My mother has had dementia for several years now..
Yes at first she remember her anger outbursts but not the reason for it she would say she was so sorry and she didn't know why she did it...Then later she knew she had done something wrong and i would talk to her and try to reassure her..
That was then, now about a year later she has unbelievable rages. During these episodes she believes everyone is against her and scheming behind her back..
She is now in a nursing home, I had to take care of her for two years and it just got worse and worse, she followed me about everywhere, even the bathroom, she called me at least four times a night, I just couldn't do it any more.
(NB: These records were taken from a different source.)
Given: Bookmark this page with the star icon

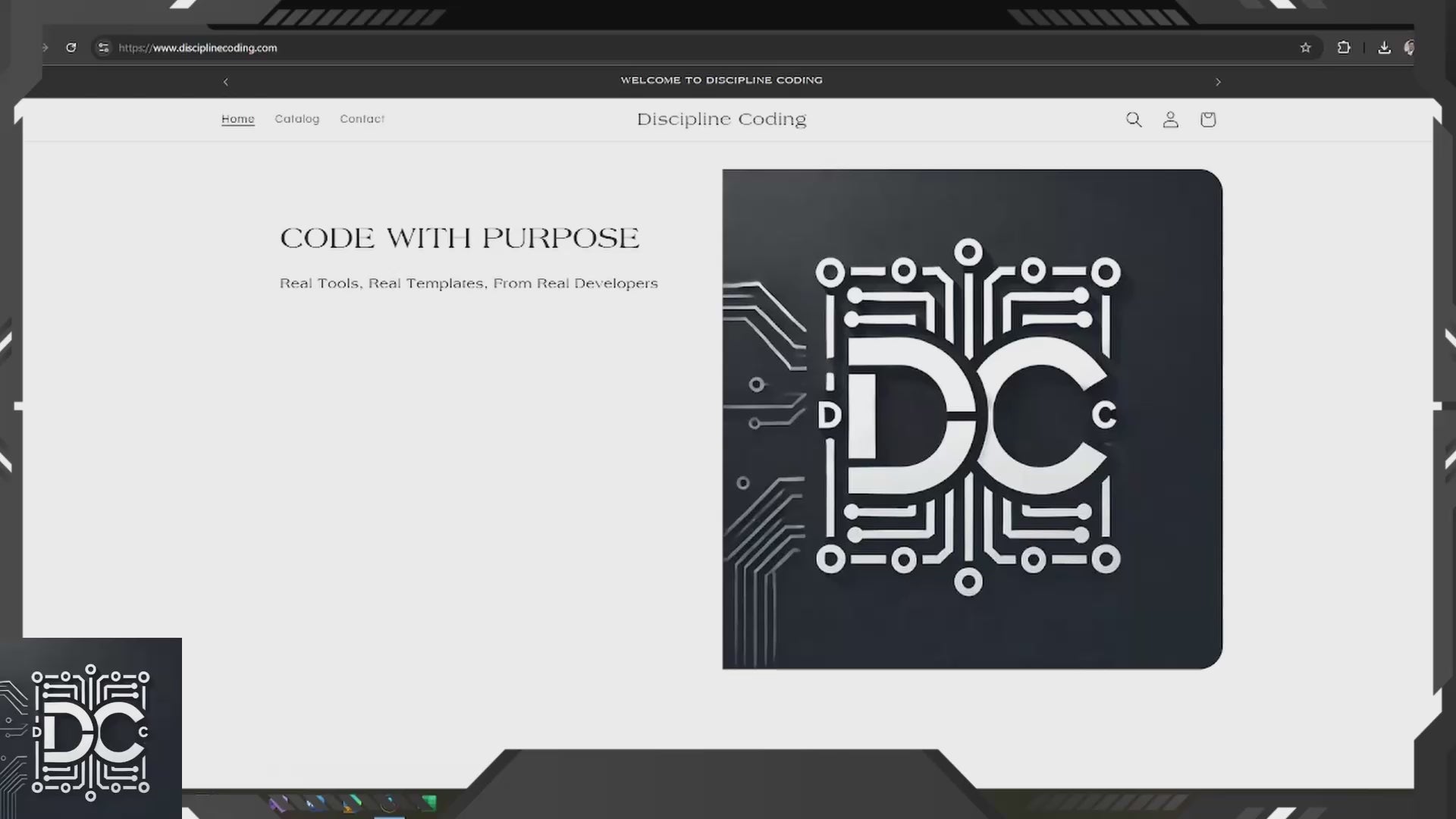Looking at the screenshot, I should click(x=1305, y=48).
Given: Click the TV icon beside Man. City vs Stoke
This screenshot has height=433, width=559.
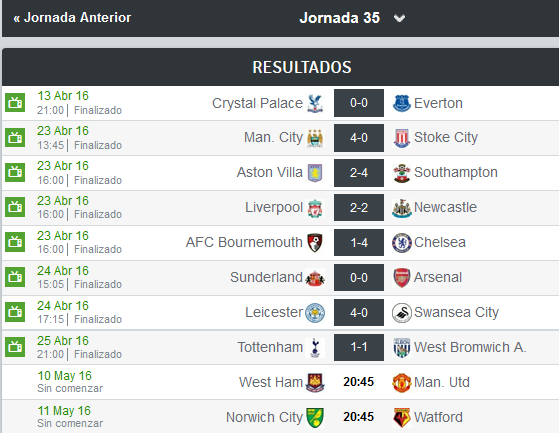Looking at the screenshot, I should point(15,138).
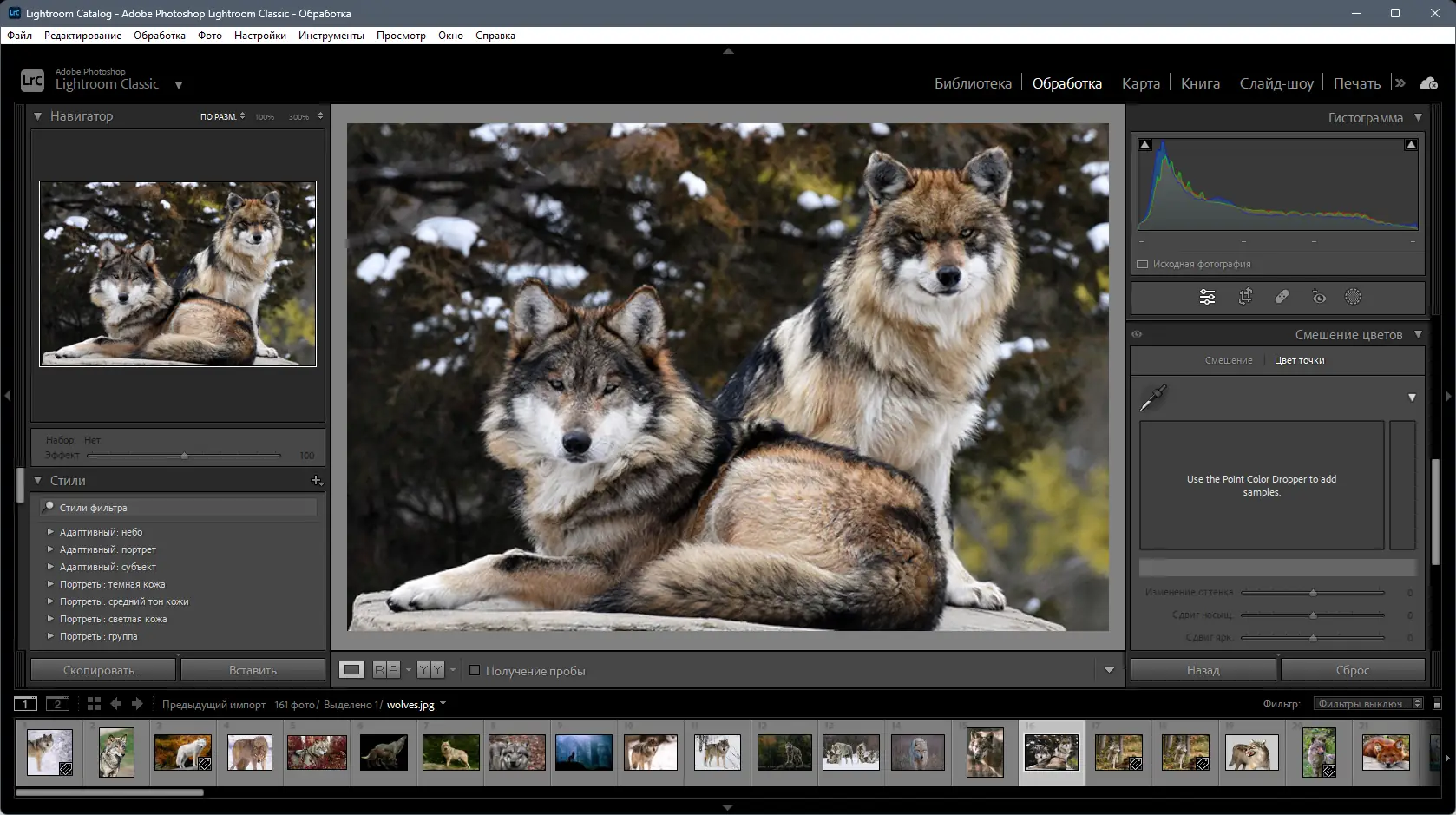Screen dimensions: 1456x815
Task: Open Creative Cloud sync icon
Action: coord(1428,82)
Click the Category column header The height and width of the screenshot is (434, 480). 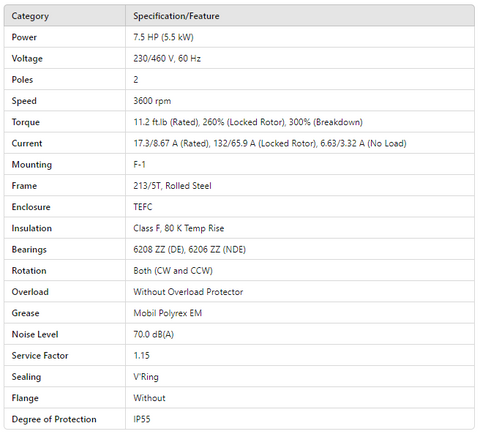coord(30,16)
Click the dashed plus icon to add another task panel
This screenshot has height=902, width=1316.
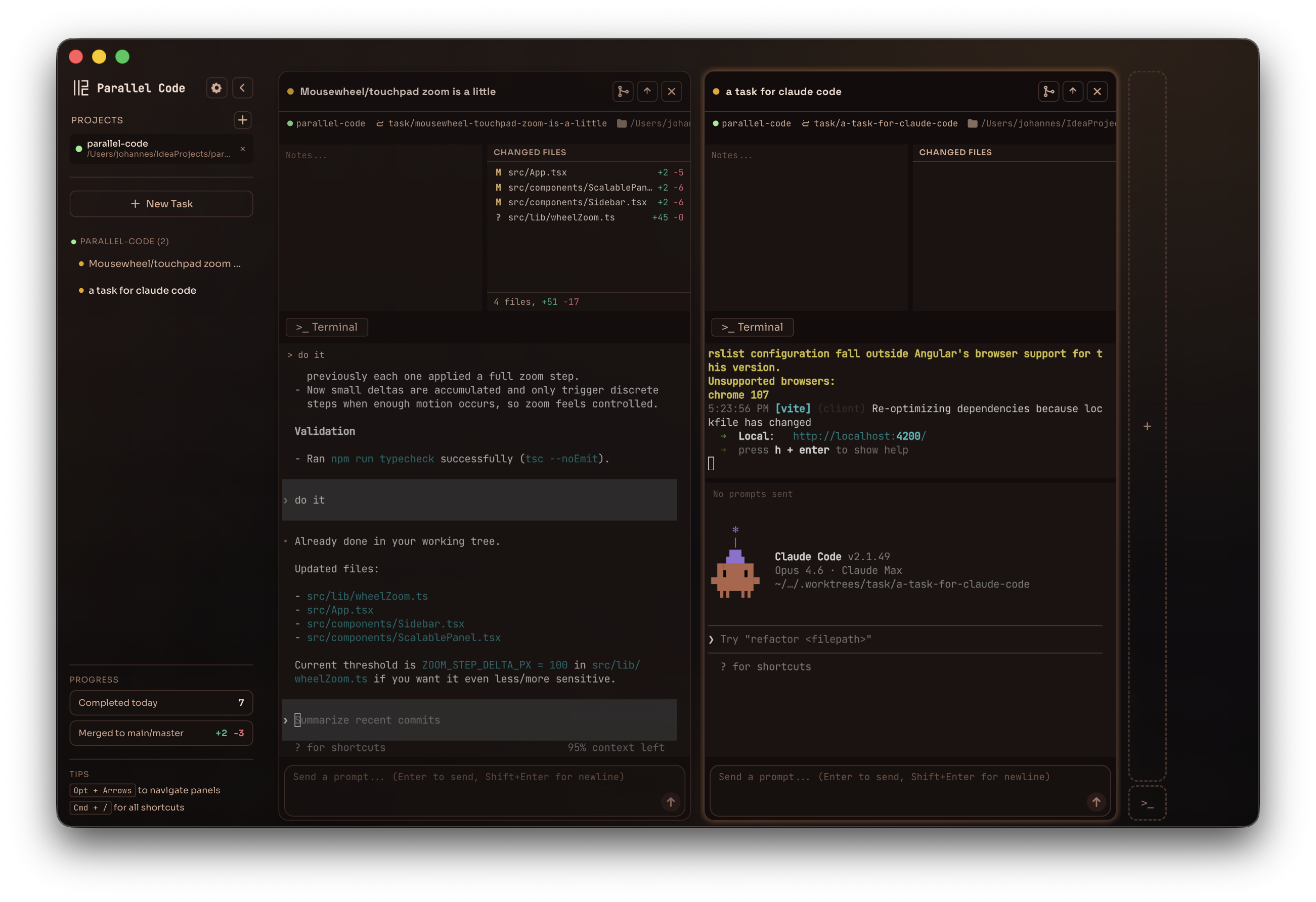(x=1148, y=426)
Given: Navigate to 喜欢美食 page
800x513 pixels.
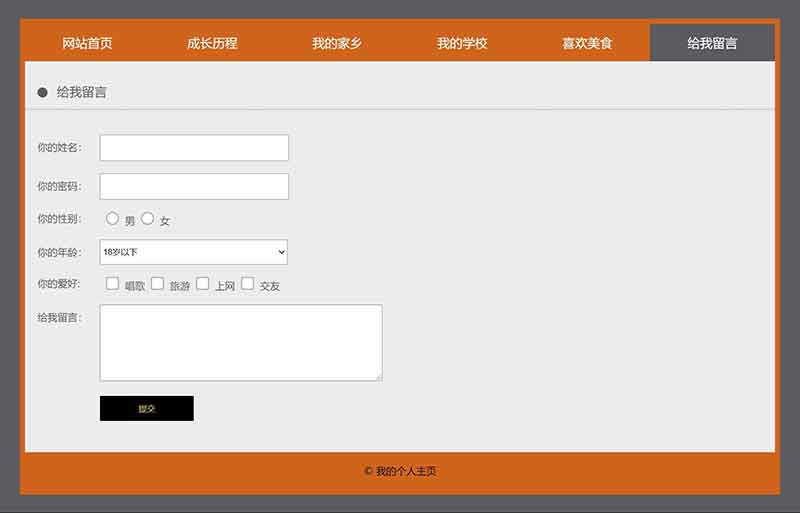Looking at the screenshot, I should coord(587,43).
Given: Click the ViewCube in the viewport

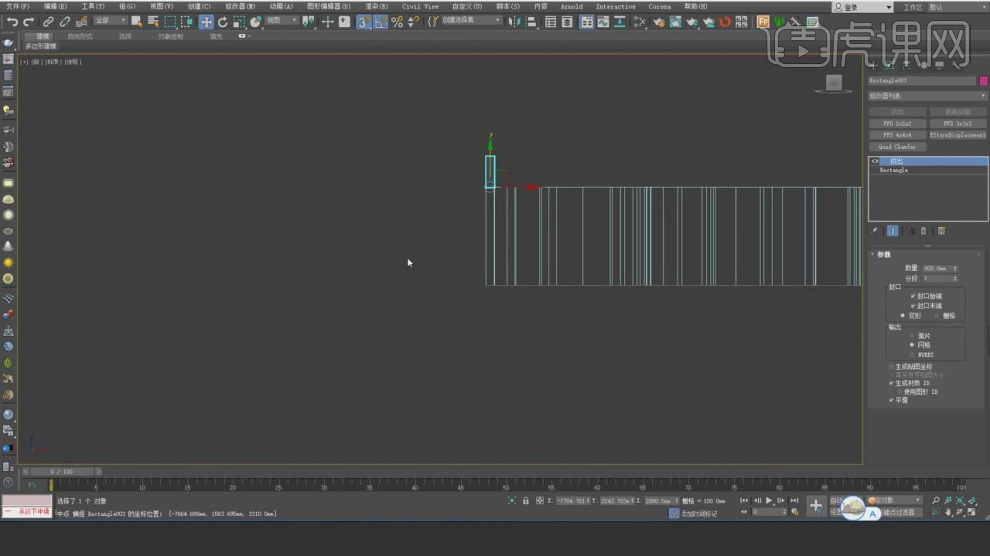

Now even in the nursing home they have to send for me when she flips, I still have to put her to bed because she won't let them do it and will become violent. Through the years of caring for her I know what to do and what not to do.
1. Never tell her she is wrong
2. Agree with everything
She has come up with some unbelievable ideas, she has told me that the nursing staff had beaten a baby and hid it behind the nurses station....that they have locked her in a room all day and not given her anything to eat, people have come into her room and stolen all her money and stuff..
OK what do i do to calm her???
When she first started this i would try to talk her through it ,make her see how silly the things was she was saying.. she would, after a long time realise how wrong she was and would be so sorry, she even would cry.
Now i find that as her condition worsens this does not work, she now cannot see how ridiculous the things she is saying are...I have found, though time, that if i agree with her and fix whatever she thinks is wrong she calms down and after and hour or even two she has forgotton all about it
For instance...when she thought the nursing staff were hurting a baby and hid it behind their station, i told her i took the baby away to a safe place and she was content, i just had to keep reassuring her that i had saved the baby.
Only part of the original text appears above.